# START OF Dataset

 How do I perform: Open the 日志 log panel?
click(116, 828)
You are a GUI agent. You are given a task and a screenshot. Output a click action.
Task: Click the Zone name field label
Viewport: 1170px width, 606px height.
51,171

# END OF Dataset

Repeat word for word the lines that start at the one containing "You are a GUI" and continue through the final line of the rows.

You are a GUI agent. You are given a task and a screenshot. Output a click action.
Task: Click the Zone name field label
Viewport: 1170px width, 606px height.
51,171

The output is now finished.